Reid v. United States

161 F. 469 | S.D.N.Y. | 1908

HOUGH, District Judge

(after stating the facts as above). Several matters discussed at bar must be laid aside as immaterial to the disposition of this cause. Whether Reid or his comrades, or any of them, were guilty of the riotous disturbance in question"; or whether Reid personally committed any infraction of good order or military discipline; or whether he is in fact a desirable soldier; or whether he knew or withheld anything tending toward the discovery óf the perpetrators of the Brownsville riot; or whether, so far as Reid or others are concerned, the President’s action was unnecessarily severe, cruel, or unjust — are questions beyond this judicial investigation.

The material inquiries seem to me very few. The nature of a soldier’s contract of enlistment has been sufficiently treated in Re Grimley, 137 U. S. 147, 11 Sup. Ct. 54, 34 L. Ed. 636. By his contract Reid assumed the burden of military service, not for a definite time, but for three years, “unless sooner discharged by proper authority.” Nothing is expressed in the enlistment papers as to what reasons shall be sufficient for early discharge, and, if the engagement be treated merely as a civil contract of hire, the government would be entitled to dispense with Reid’s services under it at any time, provided the authority, i. e., the officer directing discharge or dismissal, be “proper.” In other words, if enlistment be no more than a hiring- by civil contract, under this particular contract, the corporate master may discharge the servant whenever he pleases, and for or without cause, provided only the officer directing discharge be “proper authority.”

I do not give assent to the assertion that a soldier’s engagement is or bears much resemblance to a civil contract of hire; but, on the assumption (most favorable to petitioner) that it is such a contract, it is, on the part of the government, a general contract terminable at will, if that will be expressed through a proper officer. Martin v. New York Life Ins. Co., 148 N. Y. 118, 42 N. E. 416. This petitioner was, so far as formalities attending his severance from the service are concerned, properly discharged; that is, his discharge paper was correct in form and signature, and so much is not denied. But the “authority” causing and directing his discharge was the President of the United States, who personally gave the order therefor, so that the final question, upon assumptions very favorable to petitioner, is whether the President, as Commander in Chief of the Arm}', is “proper authority” to terminate in invitum a soldier’s enlistment. This question must be answered affirmatively, if either (1) there be in*471herent constitutional authority in the President, as Commander in Chief, so to do; or (2) there be such authority in the absence of congressional statutory action limiting, defining, or regulating^ the commander’s power; or if (3) in this case the President acted in accordance with the various acts of Congress regulating the army and discharges therefrom.
·····
In the court opinion above, condense the paragraph that begins "The material inquiries seem to me very few" into a short bulleted list that keeps its main facts.

* _Stored data_:
·····
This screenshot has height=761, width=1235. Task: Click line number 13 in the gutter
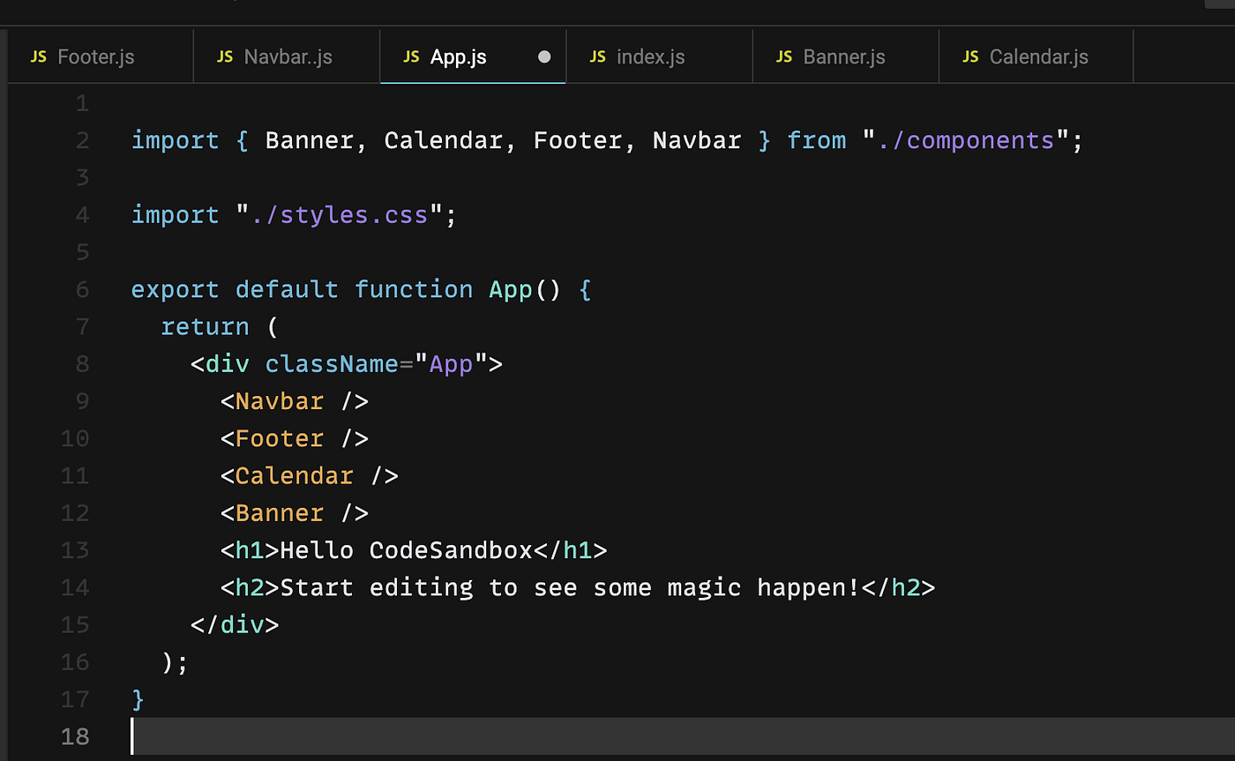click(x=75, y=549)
·····
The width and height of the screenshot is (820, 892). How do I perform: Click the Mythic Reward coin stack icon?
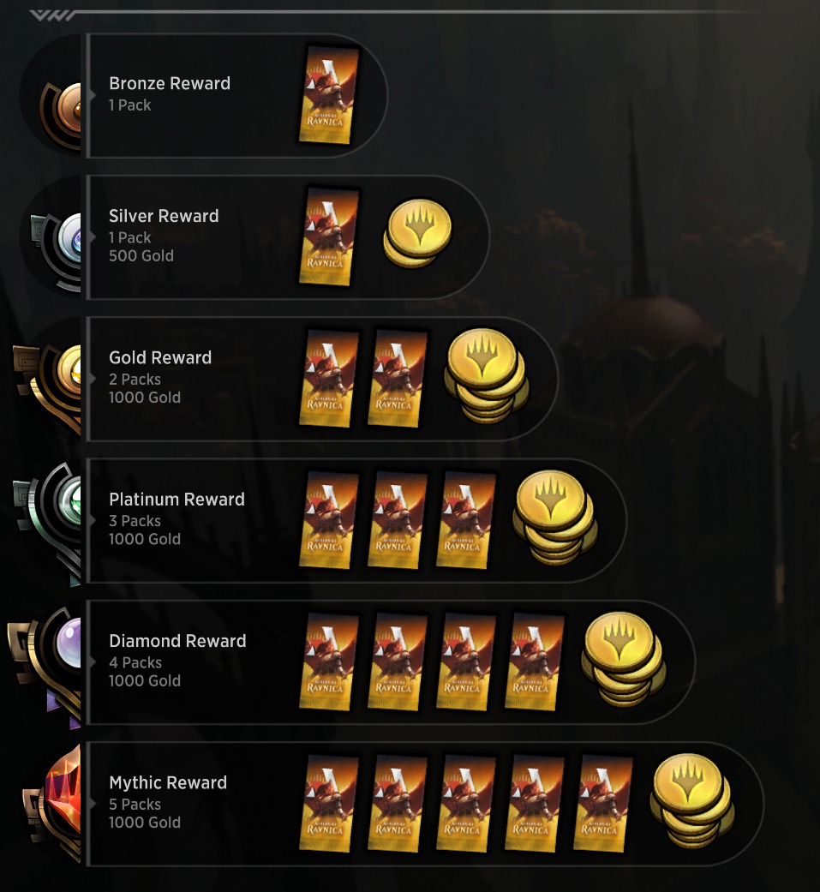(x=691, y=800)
·····
* _Written response_:
- Only a few inquiries are material.
- The nature of a soldier's enlistment contract has been sufficiently treated in Re Grimley, 137 U. S. 147.
- Reid's contract bound him to military service for three years, "unless sooner discharged by proper authority."
- The enlistment papers do not state what reasons are sufficient for early discharge.
- If enlistment is treated merely as a civil contract of hire, the government may discharge Reid at any time, with or without cause, provided the officer directing the discharge is "proper authority."